Et c’est le quotidien économique <LES ECHOS> qui affirme que le « flygskam » plombe déjà le trafic aérien en Suède et que le train fait figure de grand gagnant :

« Les chiffres publiés pour l’ensemble des 38 aéroports du pays au premier trimestre 2019 par l’Agence suédoise des transports ont ensuite confirmé cette tendance : le nombre de passagers a diminué de près de 4,4 % sur un an, dont – 5,6 % sur les vols intérieurs. […] Faut-il y voir le point de départ d’un mouvement plus vaste sur le continent ? Pour le moment, les chiffres publiés par la plupart des aéroports des pays voisins témoignent toujours d’une hausse continue du trafic passagers, à l’image du reste du monde. Mais au vu de l’effervescence actuelle des mouvements pour le climat, à Londres comme à Paris , il n’est pas à exclure que la « honte de prendre l’avion » puisse s’étendre à d’autres pays aussi rapidement qu’en Suède. »

Et c’est le Figaro Economie qui pose la question : « Le trafic aérien mondial peut-il être menacé par le «flygskam»? »

« Ainsi, UBS inclut les considérations écologiques et estime que sur les quinze prochaines années, le nombre de vol dans l’Union européenne augmentera d’environ 1,5% par an en moyenne. Un chiffre deux fois plus faible que les prédictions d’Airbus, qui tablait récemment sur une hausse de 3%. Au premier semestre de l’année, le trafic aérien en Europe a d’ailleurs plus faiblement augmenté que l’année dernière, sur la même période, passant de 6,7% à 4,3%.

Aux États-Unis, la hausse de 2,1% prévue par Airbus a également été abaissée par UBS, à 1,3%. Sur le continent américain d’ailleurs, près d’un sondé sur quatre déclare d’ores et déjà avoir modifié ses habitudes.

Selon cette même étude, si une telle modification du paysage aérien, devait se produire, cela modifierait très nettement le marché. UBS estime que cela aboutirait pour Airbus à un manque à gagner colossal d’environ 2,8 milliards d’euros par an à terme. »

Pour cause, dans sa dernière étude de marché, Airbus estimait que pour répondre à l’importante demande mondiale, 39.210 avions neufs devront être construits en tout sur les 20 prochaines années. Si le sondage d’UBS porte les bons chiffres, alors Airbus, qui compte pour 57% du marché, aura à revoir ses prédictions de construction d’avions.

La question est de savoir comment chacun de nous réagit par rapport à ce sujet ?

Le mot du jour de mardi montrait l’urgence de la situation.

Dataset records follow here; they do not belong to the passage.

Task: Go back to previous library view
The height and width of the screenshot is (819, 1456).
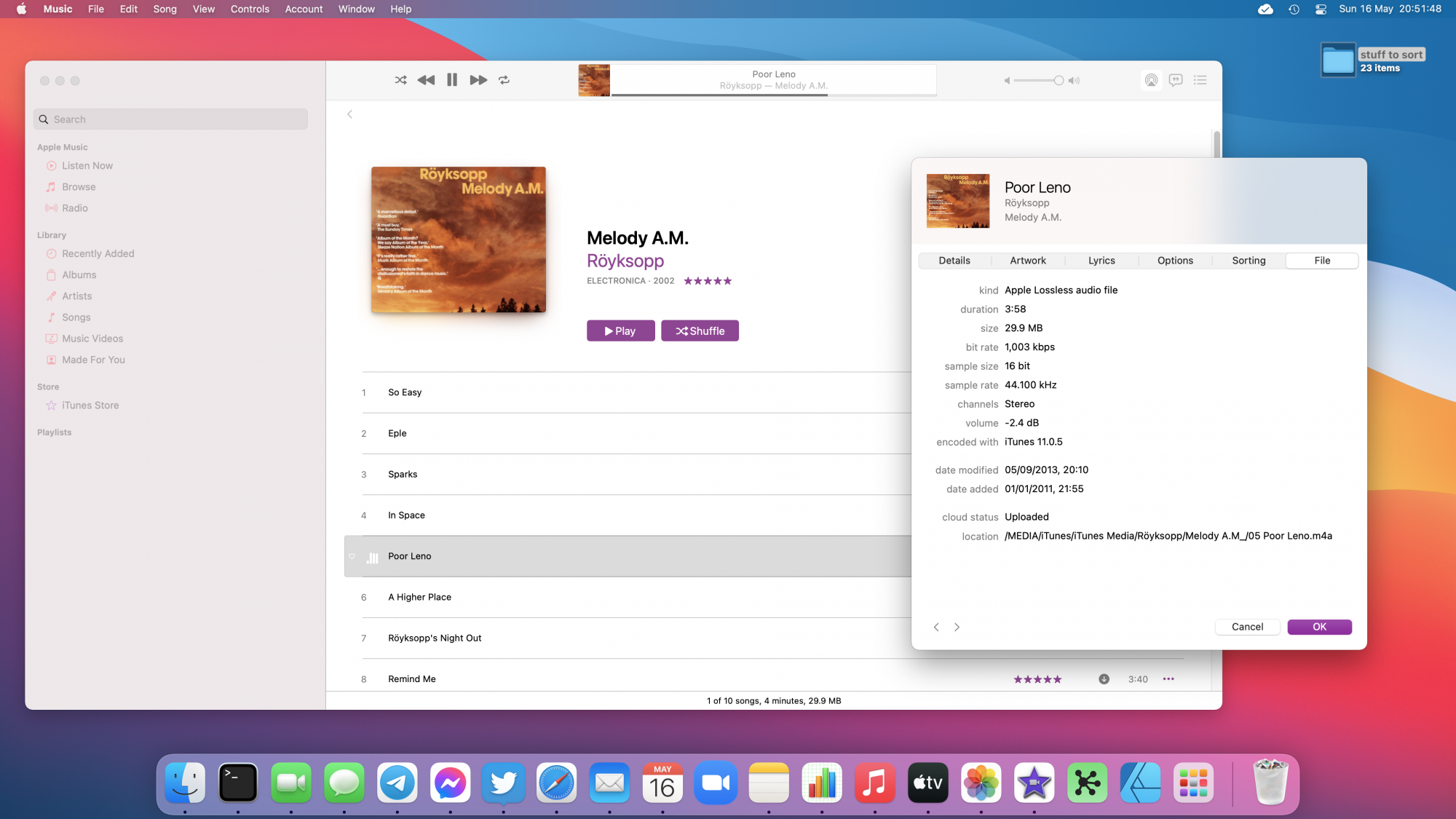Action: (x=350, y=114)
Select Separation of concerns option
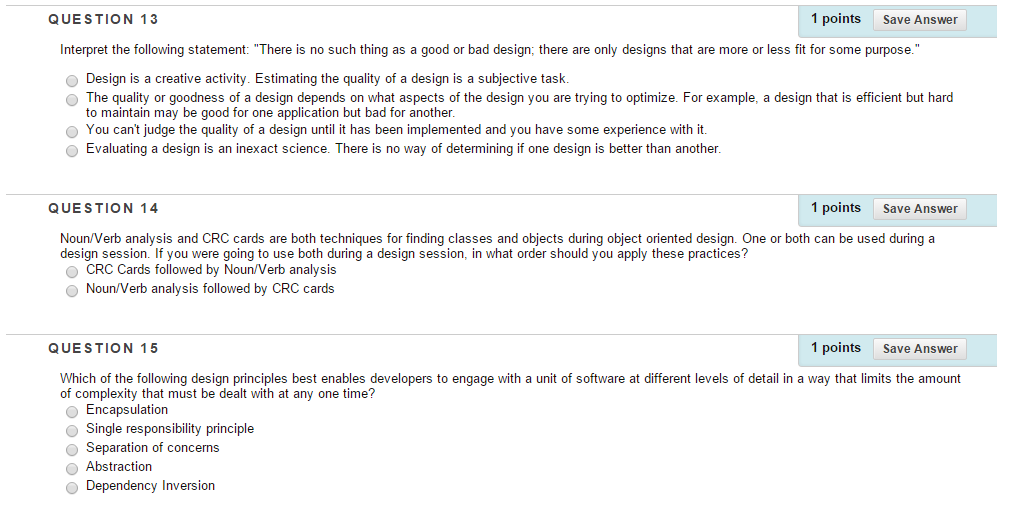This screenshot has width=1011, height=525. tap(72, 450)
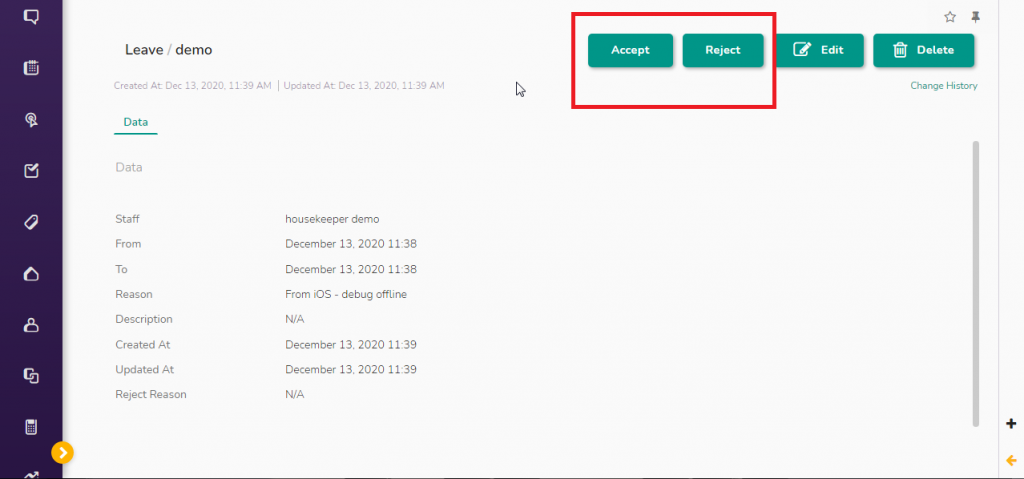Screen dimensions: 1024x479
Task: Delete the demo leave record
Action: (923, 50)
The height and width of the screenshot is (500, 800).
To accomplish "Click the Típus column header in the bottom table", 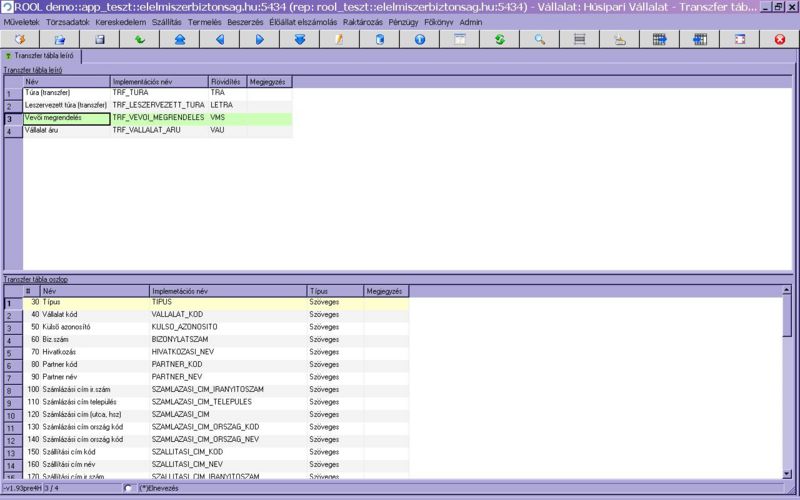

Alors je sais bien que les éternels optimistes prédisent que le génie humain va inventer les techniques qui permettront de continuer à tout faire comme avant, tout en préservant la planète.

Admettons que ce soit le plan A !

Mais avez-vous songé au plan B ?


En attendant, les précurseurs suédois ont progressé et ont inventé après « le flygskam », « le Köpskam », la honte de consommer, un néologisme qui émerge peu à peu dans la société nordique et qui vise surtout l’industrie de la mode, particulièrement montrée du doigt pour son impact sur l’environnement.